Longe de se deter no diagnóstico, Ava vai além e oferece uma estratégia propositiva.
“Eu, pessoalmente, não vejo outro caminho que o de seguir na contracultura, radicalizando nosso papel e nosso caminho transformador. Na minha perspectiva, a ideia de ocupação de espaços de poder distanciou a ideia da criação de novos espaços. Se não formos capazes de retomar o senso do coletivo, da trança, ficaremos moldados entre as grades de uma cela, num eterno salva-se quem puder. Se todos bradamos contra o sistema, como acomodar-se e, sobretudo, crer nele como régua para a própria autoestima?”, provoca.
Ava Rocha. Foto: Cacá Meirelles
LETRUX COMO COMPOSITORA
Neste mesmo ano em que Letrux pisa forte no palco como intérprete, ela teve, pela primeira vez, uma composição sua gravada por um homem. E não um homem qualquer, mas um dos principais nomes de uma geração anterior à sua, a dos anos 1990: Zeca Baleiro. “Ninguém Perguntou Por Você”, cocriação de Letrux e Arthur Braganti, do disco “Em Noite de Climão”, foi a escolhida pelo cantor e compositor maranhense.

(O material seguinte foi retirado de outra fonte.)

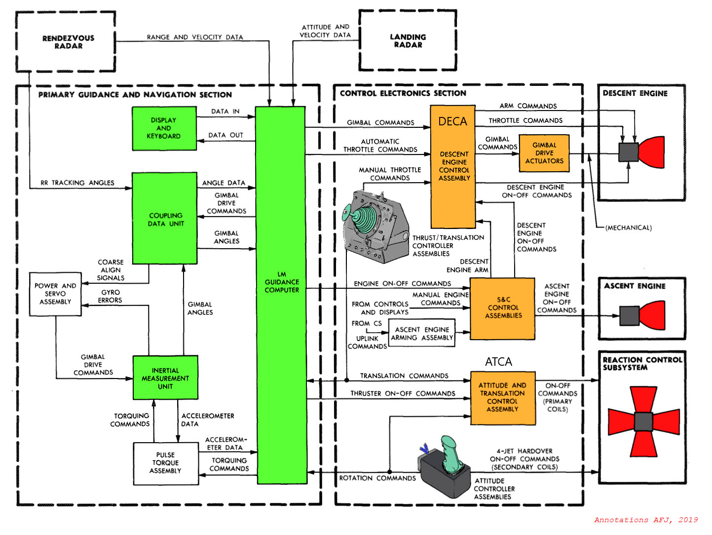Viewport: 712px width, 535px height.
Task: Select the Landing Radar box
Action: coord(408,41)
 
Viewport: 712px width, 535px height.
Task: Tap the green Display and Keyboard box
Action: coord(164,128)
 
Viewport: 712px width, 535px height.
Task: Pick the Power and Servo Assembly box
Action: coord(55,294)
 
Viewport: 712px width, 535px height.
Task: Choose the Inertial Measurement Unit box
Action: coord(165,378)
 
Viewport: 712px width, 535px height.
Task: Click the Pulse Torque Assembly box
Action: coord(165,463)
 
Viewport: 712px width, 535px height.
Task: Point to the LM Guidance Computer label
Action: coord(282,282)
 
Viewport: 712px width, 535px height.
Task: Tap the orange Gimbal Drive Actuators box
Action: coord(544,153)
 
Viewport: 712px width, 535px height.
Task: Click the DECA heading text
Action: coord(452,121)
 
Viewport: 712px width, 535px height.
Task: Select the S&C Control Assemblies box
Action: coord(502,308)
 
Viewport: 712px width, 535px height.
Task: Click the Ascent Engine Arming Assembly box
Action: coord(422,334)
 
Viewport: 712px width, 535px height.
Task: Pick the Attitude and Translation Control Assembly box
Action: coord(502,397)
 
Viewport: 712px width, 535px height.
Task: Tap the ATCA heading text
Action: coord(498,362)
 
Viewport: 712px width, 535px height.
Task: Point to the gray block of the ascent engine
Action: coord(629,316)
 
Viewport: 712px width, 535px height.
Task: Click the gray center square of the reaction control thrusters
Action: coord(643,421)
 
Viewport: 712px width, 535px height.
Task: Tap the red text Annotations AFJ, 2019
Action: coord(646,520)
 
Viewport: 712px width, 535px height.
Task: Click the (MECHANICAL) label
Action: coord(629,228)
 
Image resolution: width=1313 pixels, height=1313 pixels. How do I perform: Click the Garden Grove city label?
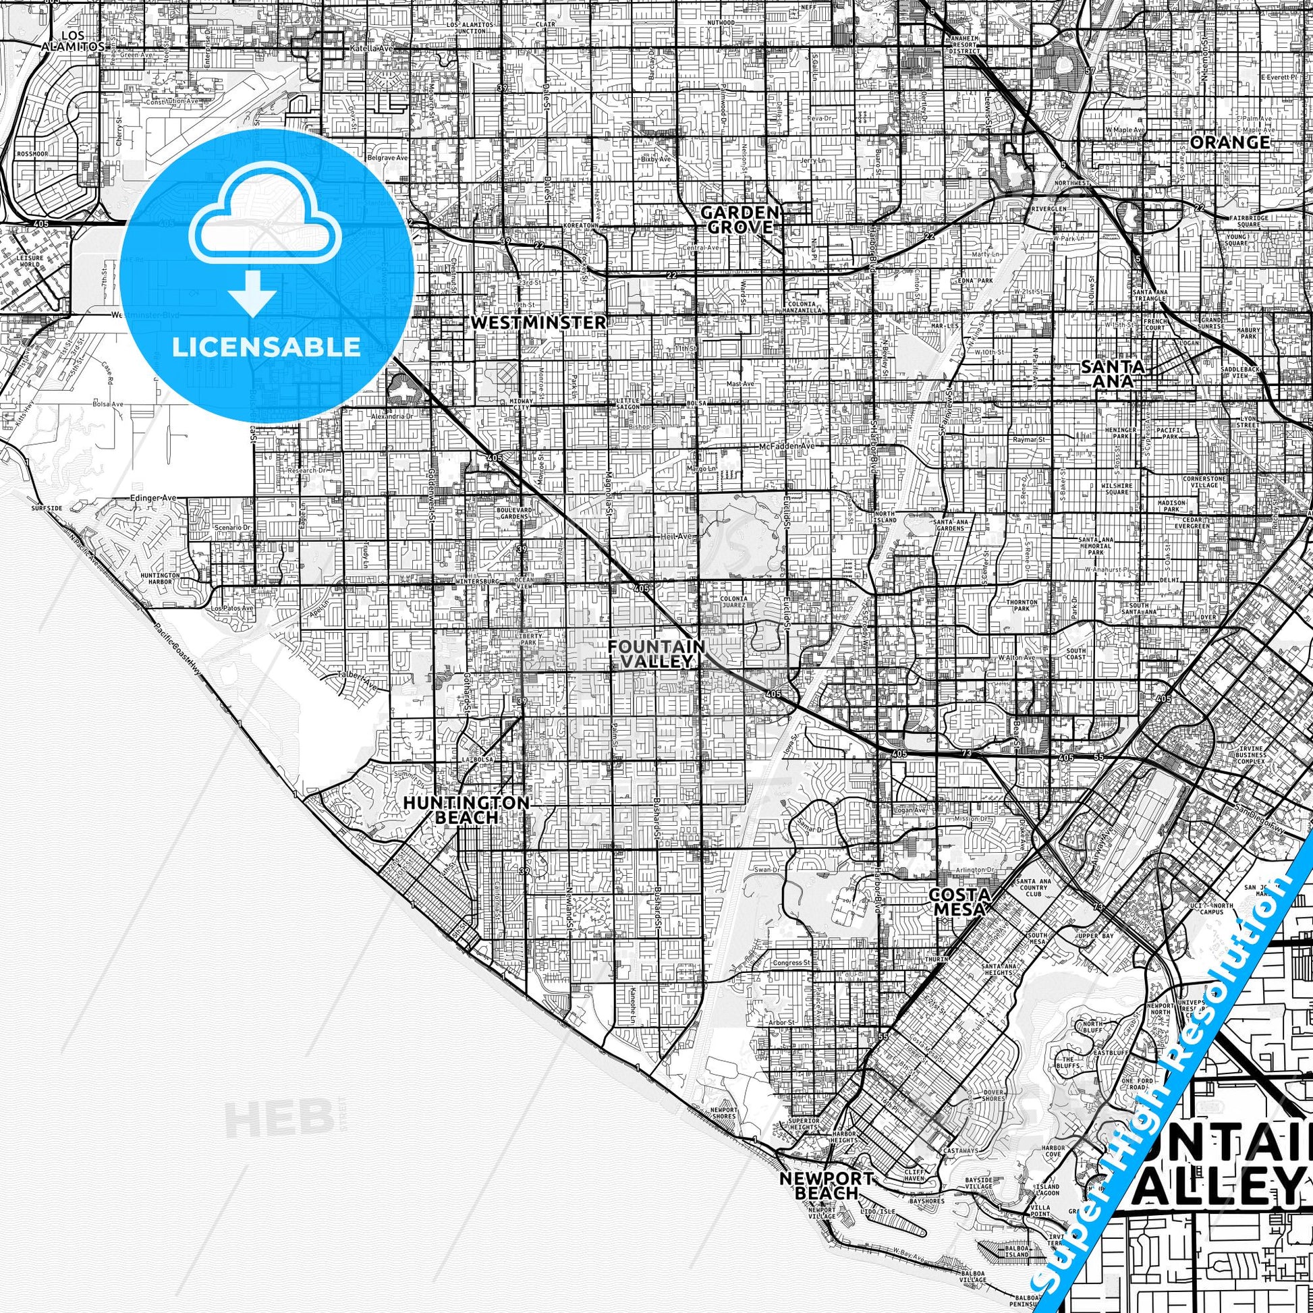[x=739, y=219]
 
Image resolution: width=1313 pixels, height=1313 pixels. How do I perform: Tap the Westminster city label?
[x=538, y=322]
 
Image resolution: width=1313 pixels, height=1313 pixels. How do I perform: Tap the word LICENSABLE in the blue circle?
[x=267, y=347]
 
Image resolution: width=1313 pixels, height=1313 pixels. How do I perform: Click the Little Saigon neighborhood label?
[x=627, y=403]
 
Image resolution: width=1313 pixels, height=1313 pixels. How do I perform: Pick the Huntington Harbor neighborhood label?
[x=161, y=578]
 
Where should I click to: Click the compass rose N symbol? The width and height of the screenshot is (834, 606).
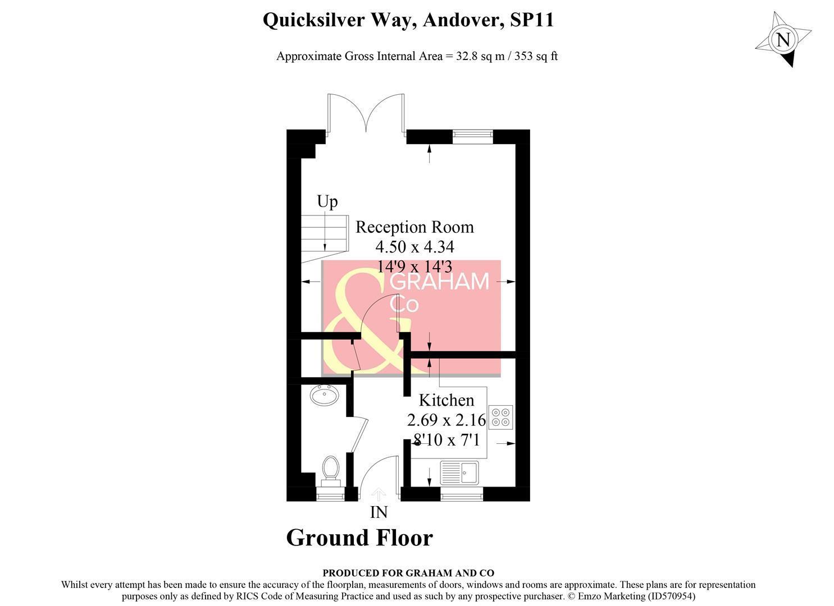(783, 40)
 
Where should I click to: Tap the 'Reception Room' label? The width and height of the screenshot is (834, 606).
(414, 227)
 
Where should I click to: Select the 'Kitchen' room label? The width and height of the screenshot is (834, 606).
(446, 400)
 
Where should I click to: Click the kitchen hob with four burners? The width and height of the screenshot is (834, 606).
(500, 417)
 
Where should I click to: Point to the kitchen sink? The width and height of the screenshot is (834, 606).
(459, 472)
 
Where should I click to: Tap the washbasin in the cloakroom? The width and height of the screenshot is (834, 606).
(324, 396)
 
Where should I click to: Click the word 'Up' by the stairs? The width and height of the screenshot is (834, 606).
(327, 201)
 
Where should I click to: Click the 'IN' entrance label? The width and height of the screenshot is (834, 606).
(379, 512)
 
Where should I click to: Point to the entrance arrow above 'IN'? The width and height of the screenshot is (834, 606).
(379, 494)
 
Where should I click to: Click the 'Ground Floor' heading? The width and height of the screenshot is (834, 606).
(359, 538)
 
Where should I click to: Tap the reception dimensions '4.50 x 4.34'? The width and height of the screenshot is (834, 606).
(414, 246)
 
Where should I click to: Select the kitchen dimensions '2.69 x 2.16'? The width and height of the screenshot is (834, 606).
(446, 420)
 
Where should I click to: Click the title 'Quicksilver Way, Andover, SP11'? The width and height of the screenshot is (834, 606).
(408, 20)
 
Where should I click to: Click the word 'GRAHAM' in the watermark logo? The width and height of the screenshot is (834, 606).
(440, 282)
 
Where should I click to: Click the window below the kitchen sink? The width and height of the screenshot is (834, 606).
(461, 494)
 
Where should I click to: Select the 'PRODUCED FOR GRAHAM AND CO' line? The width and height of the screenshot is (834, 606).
(408, 573)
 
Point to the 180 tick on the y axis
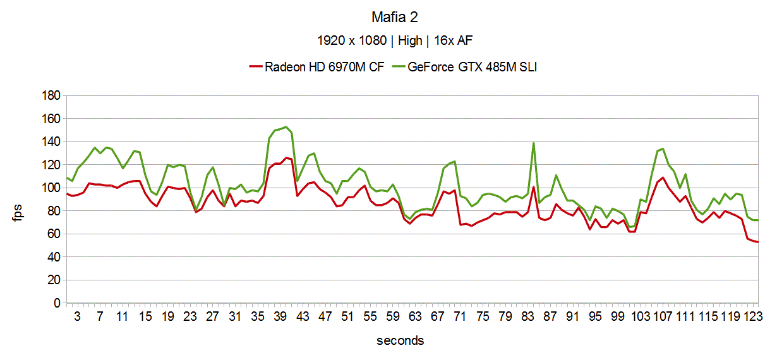[51, 96]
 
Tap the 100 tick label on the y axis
[51, 188]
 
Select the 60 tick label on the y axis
[53, 234]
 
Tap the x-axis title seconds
[401, 341]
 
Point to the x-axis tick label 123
[752, 316]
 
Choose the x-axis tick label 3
[78, 316]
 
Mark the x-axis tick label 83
[528, 316]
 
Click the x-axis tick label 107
[661, 316]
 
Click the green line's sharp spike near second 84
[534, 143]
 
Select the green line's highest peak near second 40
[286, 127]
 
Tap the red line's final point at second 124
[757, 242]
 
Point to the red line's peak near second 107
[663, 177]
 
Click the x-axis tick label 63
[415, 316]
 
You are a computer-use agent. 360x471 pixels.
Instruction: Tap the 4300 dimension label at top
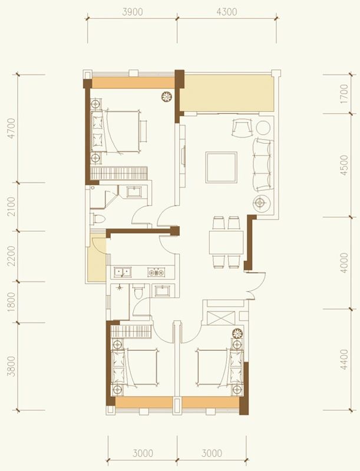pyautogui.click(x=226, y=11)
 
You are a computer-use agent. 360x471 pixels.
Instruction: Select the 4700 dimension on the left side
pyautogui.click(x=11, y=128)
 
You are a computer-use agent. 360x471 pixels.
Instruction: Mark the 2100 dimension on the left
pyautogui.click(x=11, y=206)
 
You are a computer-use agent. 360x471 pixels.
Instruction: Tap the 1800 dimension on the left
pyautogui.click(x=11, y=301)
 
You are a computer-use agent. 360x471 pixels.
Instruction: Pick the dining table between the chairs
pyautogui.click(x=226, y=241)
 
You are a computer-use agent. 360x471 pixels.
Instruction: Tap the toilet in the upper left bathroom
pyautogui.click(x=98, y=219)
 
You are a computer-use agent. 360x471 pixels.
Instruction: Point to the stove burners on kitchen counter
pyautogui.click(x=157, y=272)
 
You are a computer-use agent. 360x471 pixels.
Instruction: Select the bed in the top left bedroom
pyautogui.click(x=121, y=132)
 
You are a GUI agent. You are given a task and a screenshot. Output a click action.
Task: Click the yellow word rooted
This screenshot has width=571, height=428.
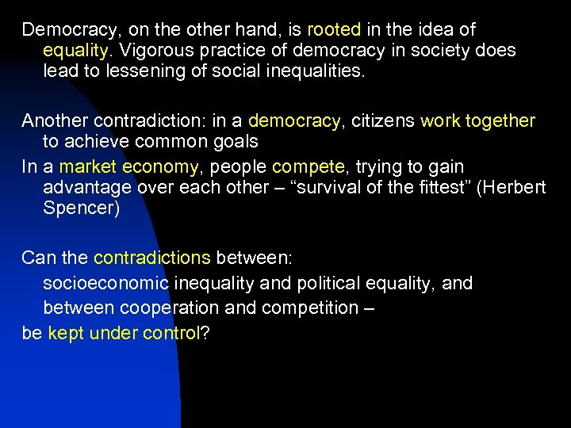334,30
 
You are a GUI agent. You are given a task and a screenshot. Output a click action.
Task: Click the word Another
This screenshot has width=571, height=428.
54,121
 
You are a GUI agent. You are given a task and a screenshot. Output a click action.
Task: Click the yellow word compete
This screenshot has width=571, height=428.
308,167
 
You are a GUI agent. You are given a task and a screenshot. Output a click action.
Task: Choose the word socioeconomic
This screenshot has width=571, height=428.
105,284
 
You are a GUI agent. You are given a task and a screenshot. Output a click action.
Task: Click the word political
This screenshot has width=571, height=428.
337,284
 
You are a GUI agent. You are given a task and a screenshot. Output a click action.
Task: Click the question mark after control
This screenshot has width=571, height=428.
205,334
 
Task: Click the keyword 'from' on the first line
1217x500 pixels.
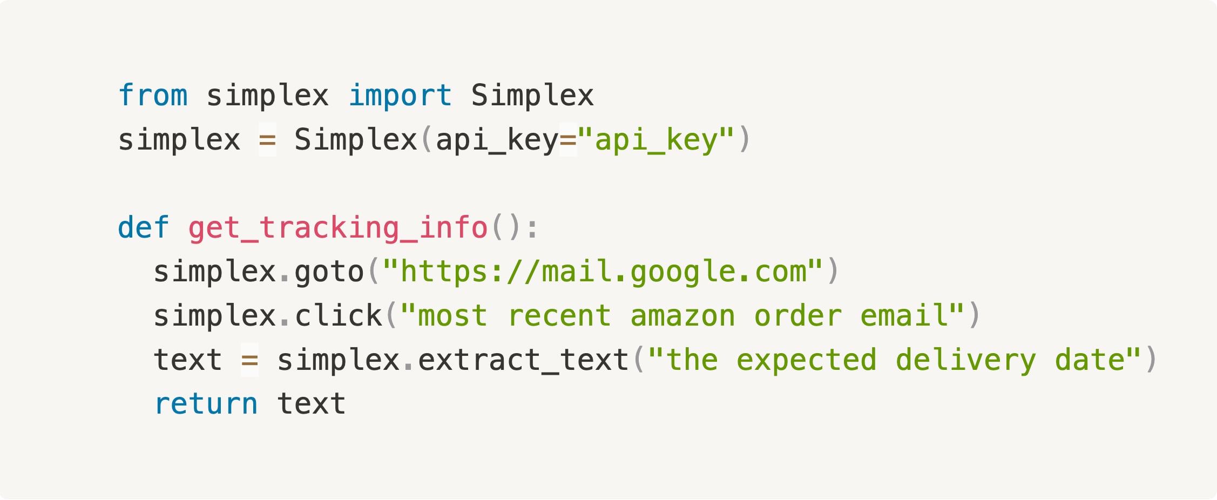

“Quando soube que Zeca Baleiro, artista que eu admiro imensamente desde o primeiro disco, gravaria a canção, fiquei muito contente, meio boba até. É um reconhecimento importante. É um cantor e compositor que eu amo, e é um homem gravando uma composição de uma mulher de uma geração posterior… É louvável. Mostra que o Zeca é um cara que está com as anteninhas ligadas, prestando atenção. Já fomos o país das intérpretes, mas acho que isso provocou uma avalanche de compositoras mulheres. Quando a gente veio, veio com força”, resume Letrux.
Ela encerra celebrando os cruzamentos variados entre os artistas afastados dos modelos de negócio do mainstream. Criadores que constroem espaços para encontrar saídas próprias, sem renunciar aos seus estilos e potencialidades. Uma ideia que Ava também defende enfaticamente:
“Meu desejo é que os artistas rompam essas correntes, não fiquem presos a uma só ideia de sucesso. Que possamos virar a chave interna da nossa perspectiva de sucesso, e que entendamos a arte como um poder espiritual de ação e conexão, da invenção do território com que sonhamos verdadeiramente."